Yoshimi! – Milkshakes at the Pizzeria

Yoshimi!

This album was made by a gentleman called Niek from Holland, who I’ve exchanged emails with on a few occasions, who I’ve reviewed a couple of times and, after initial misgivings, whose music I have come to enjoy more and more.  I like it when that kind of thing happens – when you can actually watch an artist develop like this.  Much like the way I’ve been allowed to watch this album grow into being from a handful of demos about a year ago.

It’s pure bedroom recording, this whole thing, sounding like every last beep, scratch and piano chime was created on a laptop, resulting in a slightly tinny, wobbly album of DIY pop music which manages to shine by embracing its shortfalls, rather than by worrying about them unduly.

And as a pop album this works surprisingly well for something so obviously self-recorded.  There’s an eccentricity to some of the tunes which really suits the recording style, but plenty of songs I could easily imagine being bigger and shinier and so becoming really rather radio friendly.

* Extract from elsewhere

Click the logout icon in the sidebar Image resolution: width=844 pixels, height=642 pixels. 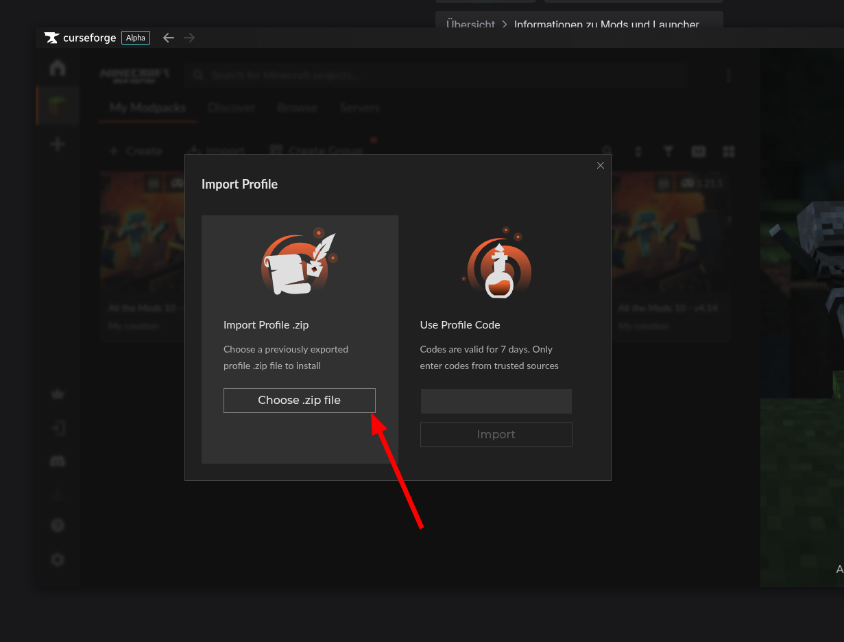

This is not to suggest that the album is sunshine itself, blanketed by a layer of fuzz, because it isn’t.  It’s blanketed more by a layer of melancholy and uncertainty.  There is plenty of pop here, but there is also a fair bit of tense, fuzzy unease, and there are times when I find myself slightly wishing there was a little more of the former than the latter, just to break the mood a little bit.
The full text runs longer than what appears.